#### [GOAL]
Swap every "Toggle" in the material below for "Flip" and write out the lines again with nothing else changed. Leave the pictures out of your answer.

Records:
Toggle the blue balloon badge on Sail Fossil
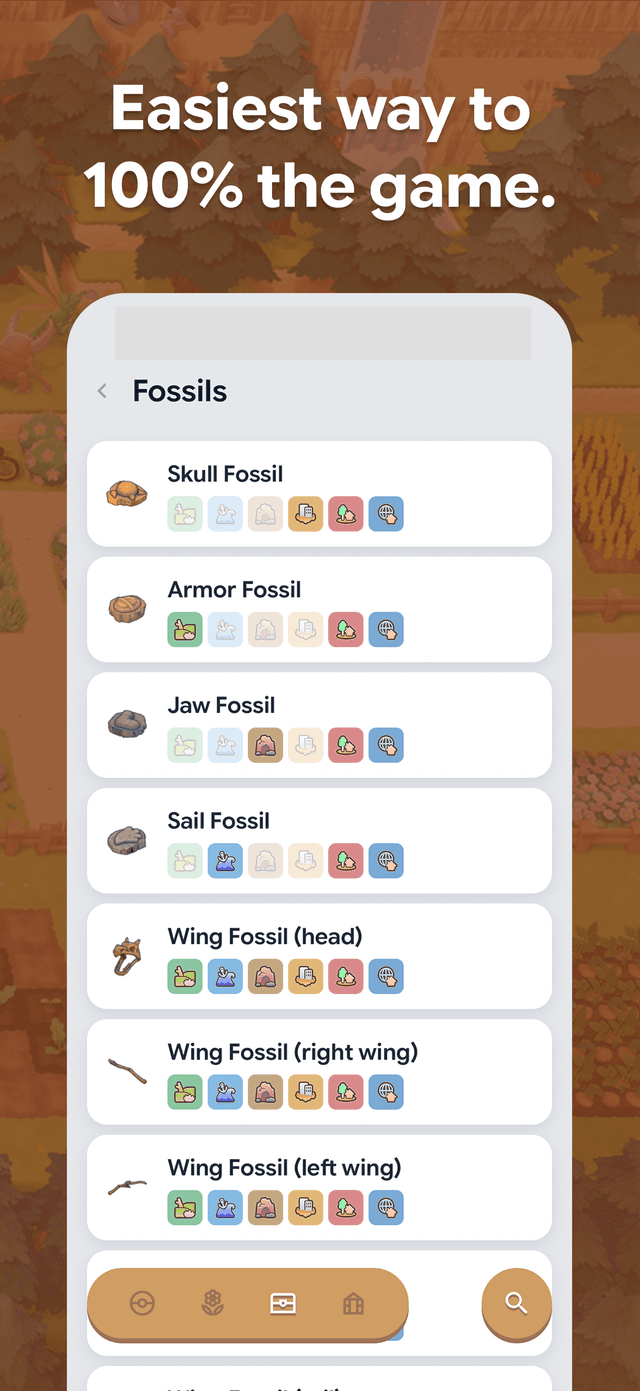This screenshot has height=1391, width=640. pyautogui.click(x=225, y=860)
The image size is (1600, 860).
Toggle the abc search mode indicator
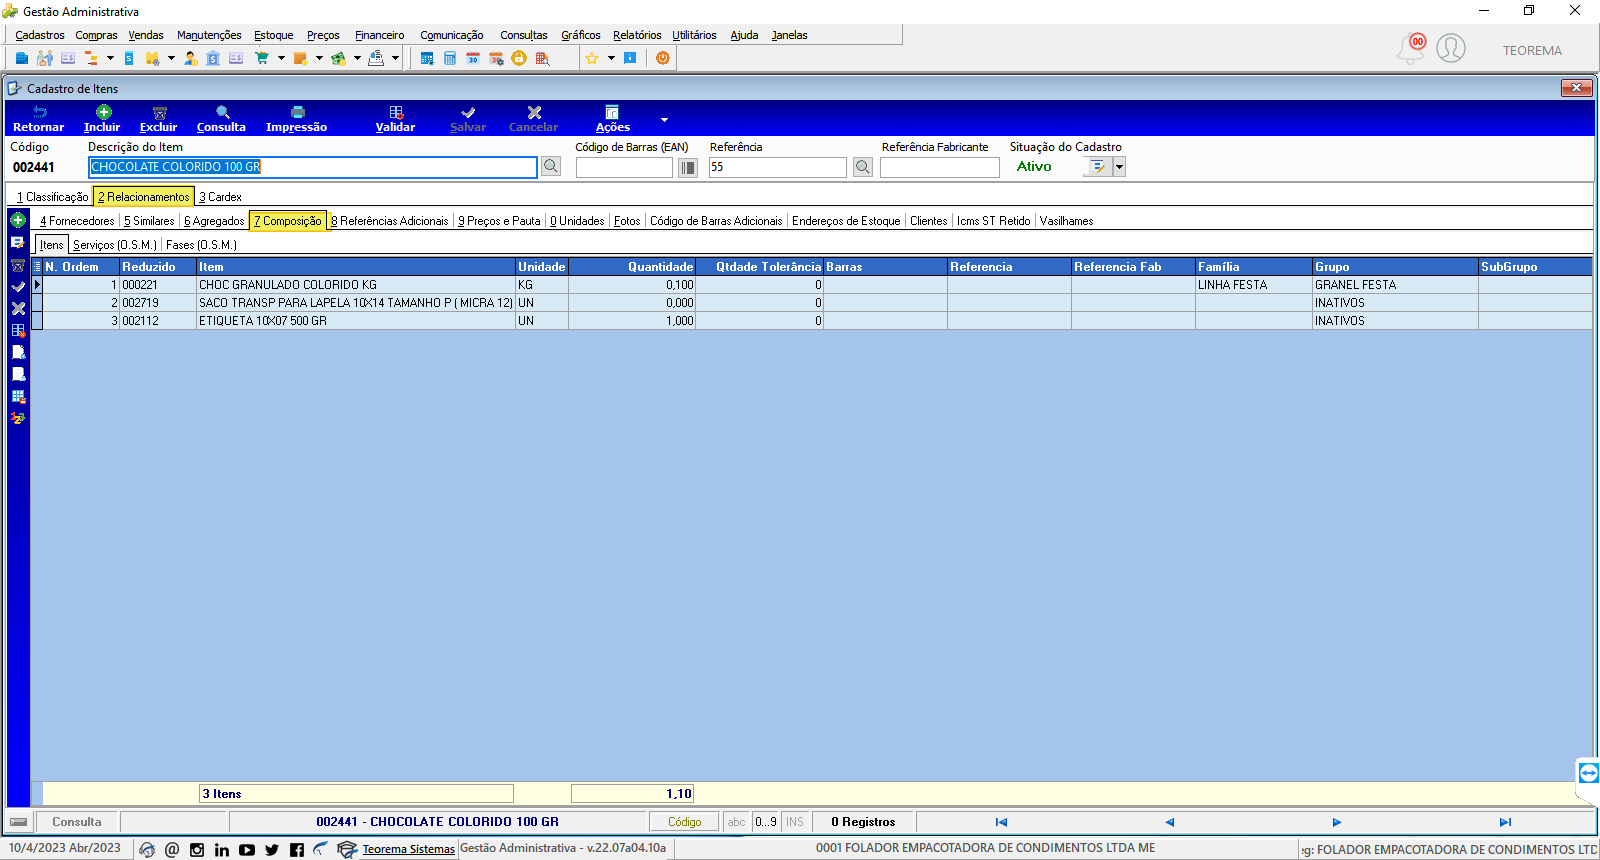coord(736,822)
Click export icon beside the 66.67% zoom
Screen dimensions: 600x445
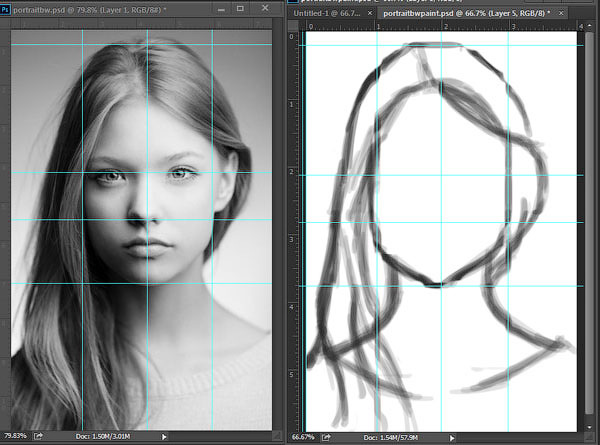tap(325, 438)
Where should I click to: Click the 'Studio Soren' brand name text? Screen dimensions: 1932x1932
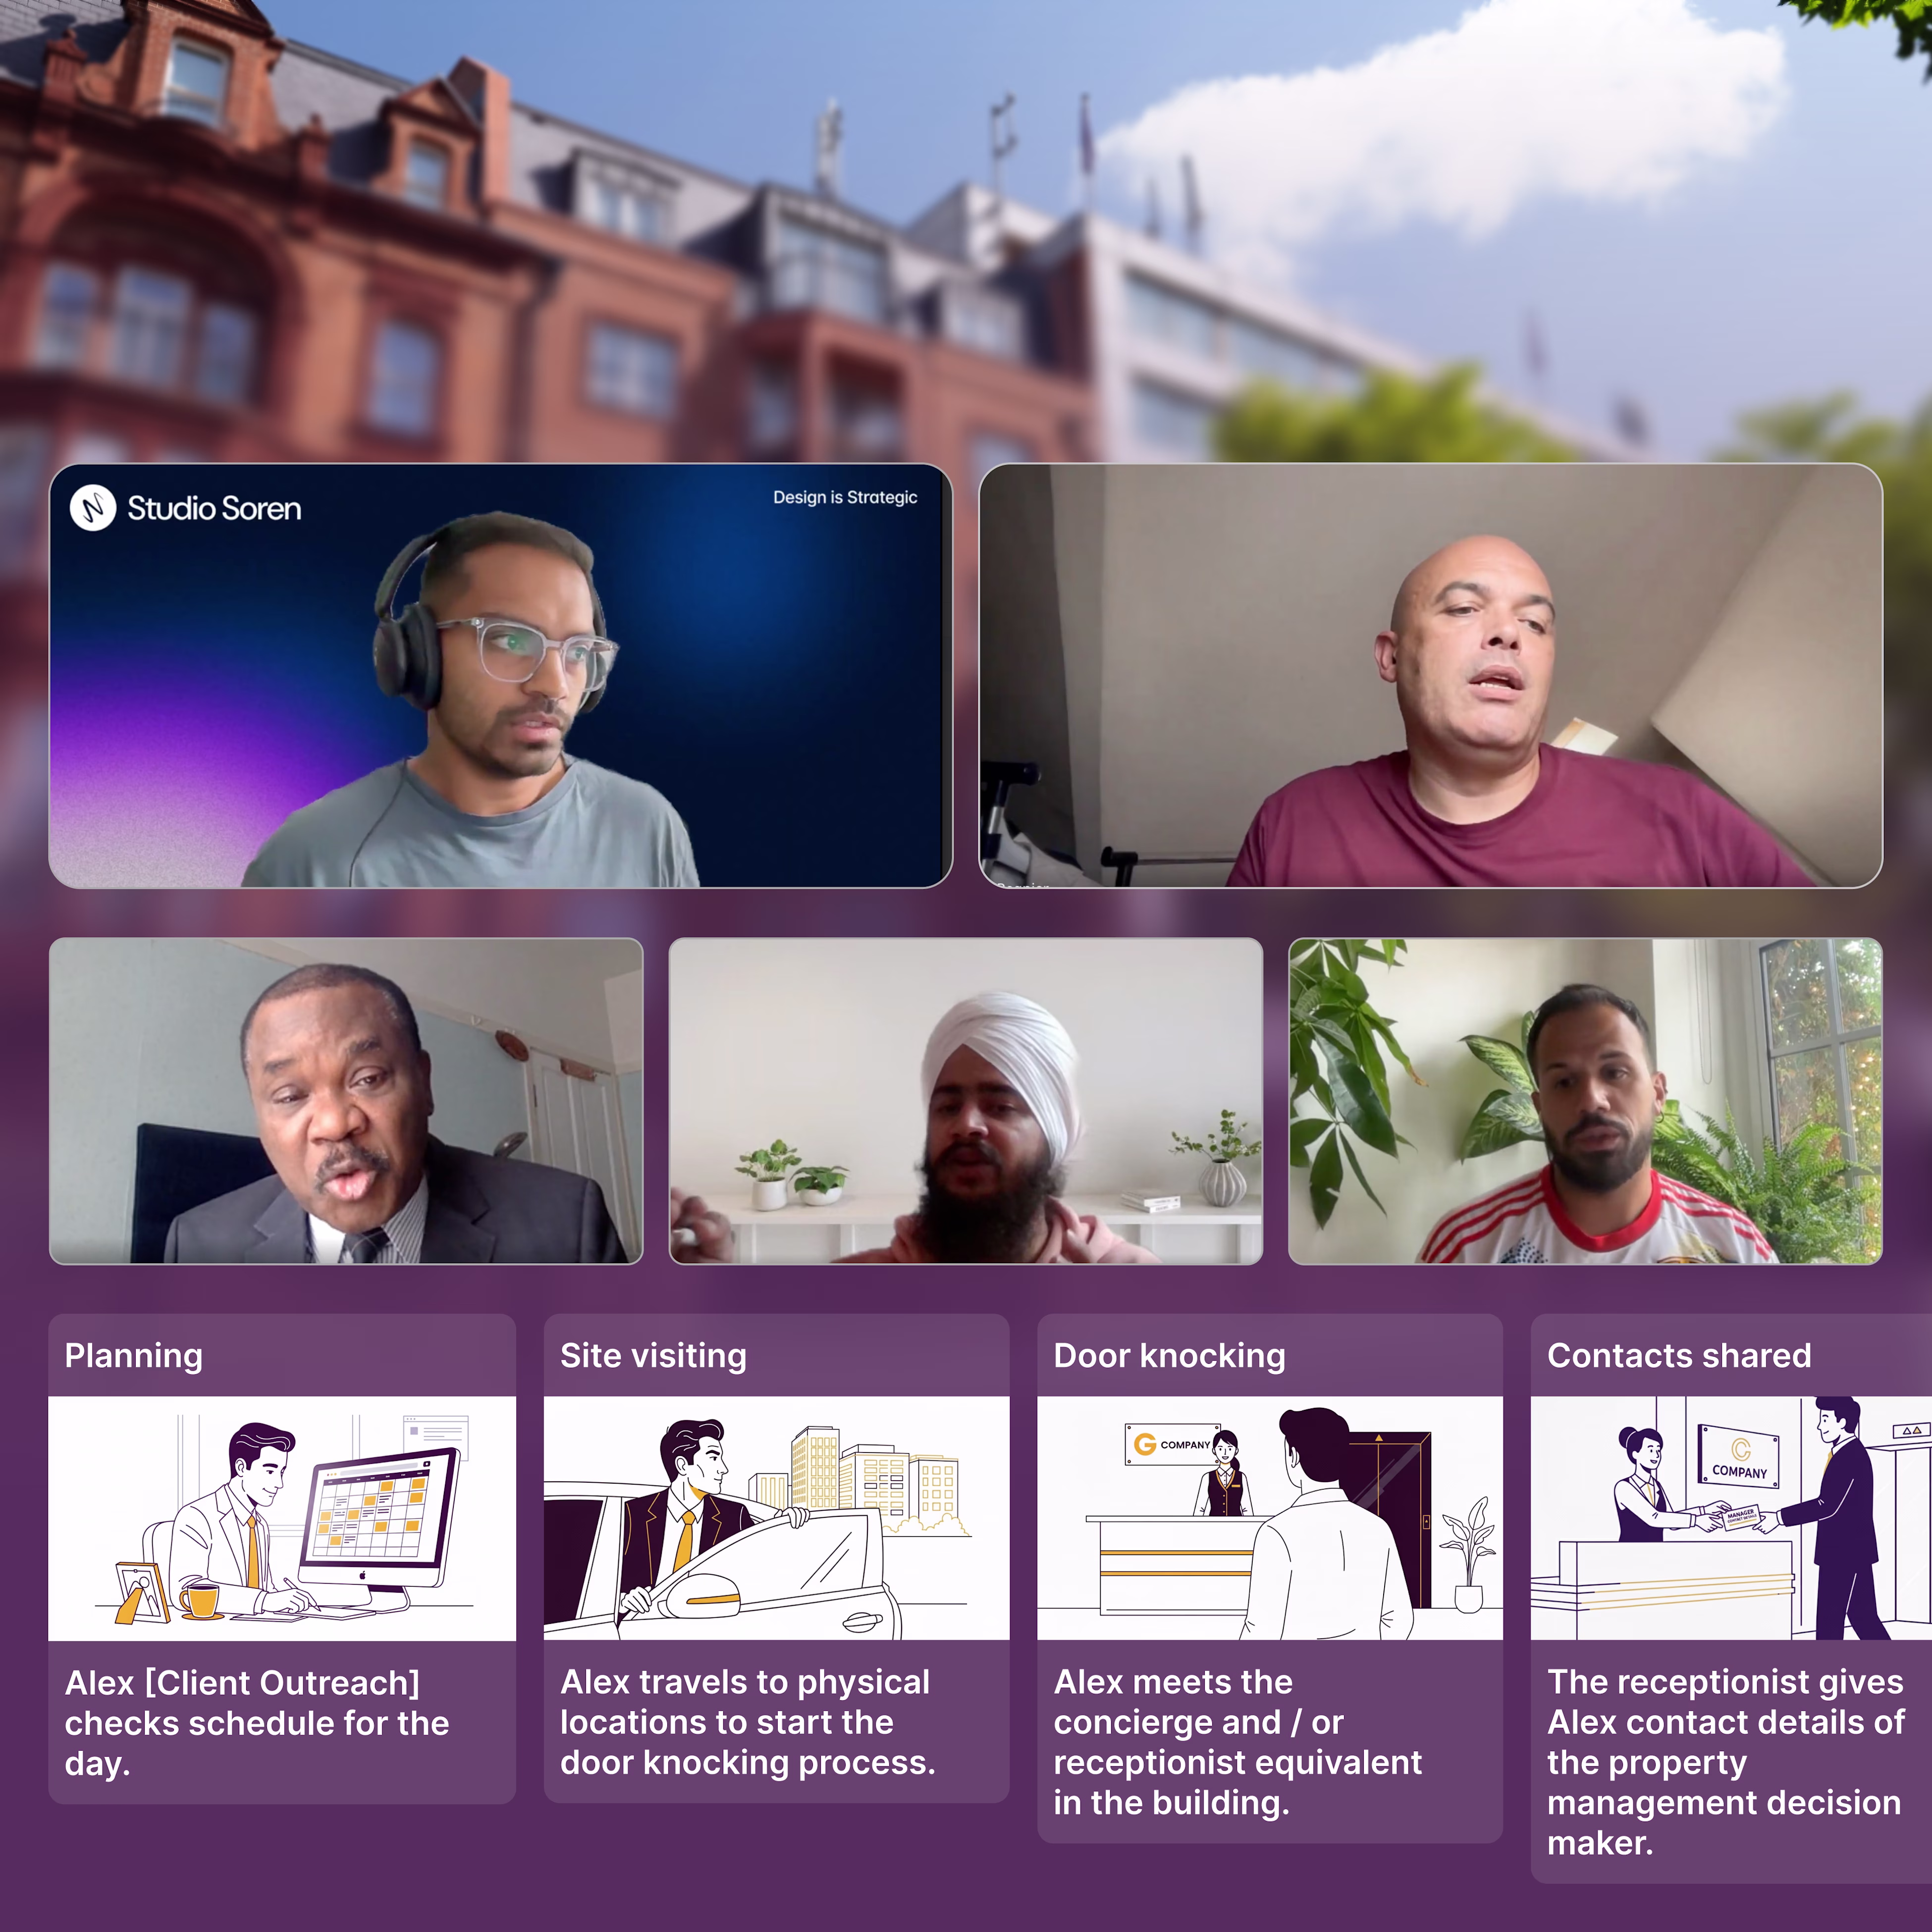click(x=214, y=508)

#### [ANSWER TO THIS TASK]
Flip the blue balloon badge on Sail Fossil
This screenshot has height=1391, width=640. pyautogui.click(x=225, y=860)
The image size is (1600, 860).
Flip the abc search mode indicator
coord(736,822)
Click export icon beside the 66.67% zoom
Screen dimensions: 600x445
tap(325, 438)
Where should I click to: Click the 'Studio Soren' brand name text? Screen dimensions: 1932x1932
click(x=214, y=508)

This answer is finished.